As a Mom, I am learning that patience is a big part of this role. It also means asking for what you want. The other night, I got home and my husband let me know that he needed some “me time”.
My response was unbridled excitement! See the picture below? (unbridled excitement)
Okay, not so much my first reaction.
I will admit that my initial reaction was annoyance, but I waited to share my response which was excitement. You know why? Annoyance because I was looking forward to “family time” but after I thought about it, I got really excited about him asking for “me time” for himself. Do you know why? This next part is going to make him sound like a saint and he hates when I talk about him like this.. but I am going to do it anyway.

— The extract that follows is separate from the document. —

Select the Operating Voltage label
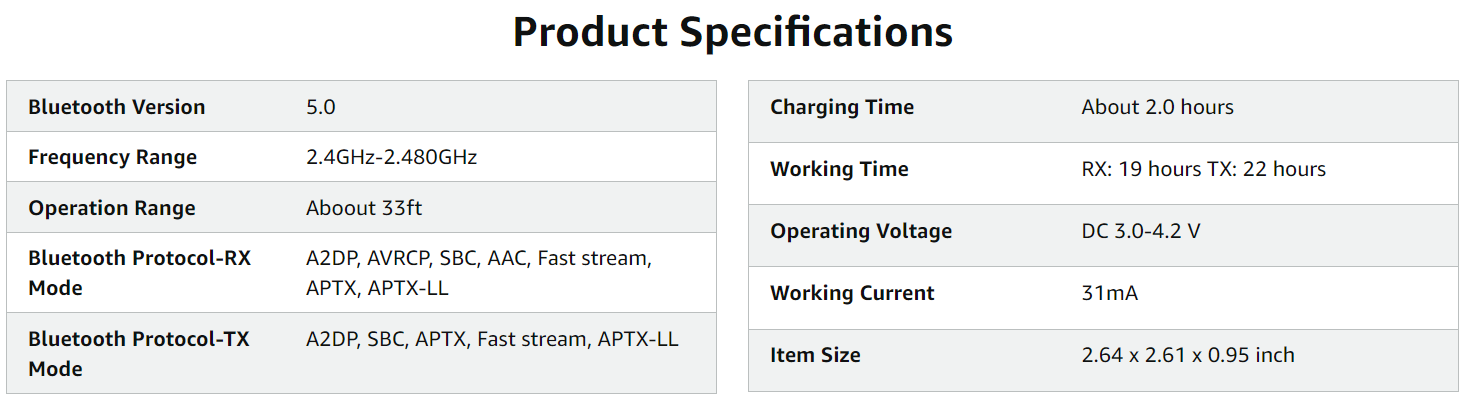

My husband RARELY complains. I mean it, he just doesn’t.
Even in the early days of our courtship, he worked two jobs and always made time for us to be together, despite us having polar opposite schedules.. (Literally, I would head out for the day and he was heading in to the house) – It was a tough time and I did a lot of complaining about it. We went through something similar early in our marriage when we were working 5 jobs between us to get out of debt. He still didn’t complain and learning from his example, I complained less.
I have since discovered in the more than 8 years that we have been together that he does have complaints, (shocking, I know!) they just need to be drawn out of him so back to last night, I sat back and thought about it and realized this request was actually cause for great jubilation throughout Hastonia.
For two reasons-
- He felt secure enough to tell me he needed a break
- He also made a plan to give me some “me time” soon
I know without a doubt, that his “me time” will make him refreshed and better able to “be” with us and not feeling drained when it’s time for “family time”. Some of the best marriage advice I have ever gotten having a healthy marriage/relationship/partnership is this.

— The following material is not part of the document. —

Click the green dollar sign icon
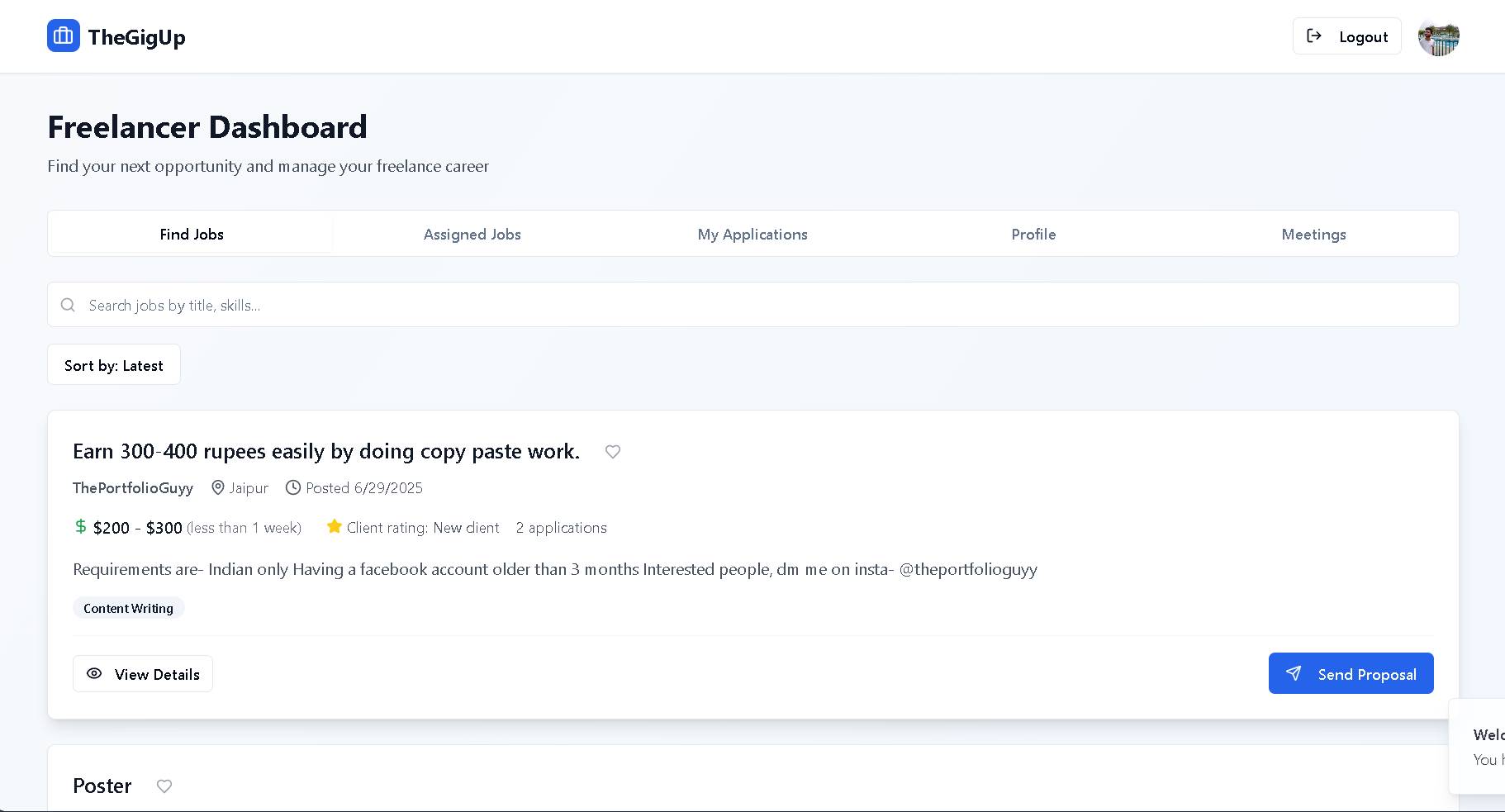 coord(81,527)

- Try to see things through the other person’s eyes.. and really pretend you are them and feel very strongly about the thing that you are disagreeing about.
- Ask yourself, will this matter in 30 years?
I will admit that it’s not the easiest advice to follow, especially that first one… stepping out of your own viewpoint is hard work, AND it’s absolutely worth it.
See this picture? It’s the tunic I bought myself on my shopping trip yesterday, see that happy face? It comes from asking for what you want and getting it and of course loving yourself and buying yourself something pretty (in the budget, of course!)
Now, I fully grasp that there will be times that you ask for what you want and don’t get it (as my loving husband pointed out while I was discussing this post with him) AND if you don’t ask, you definitely won’t get what you want.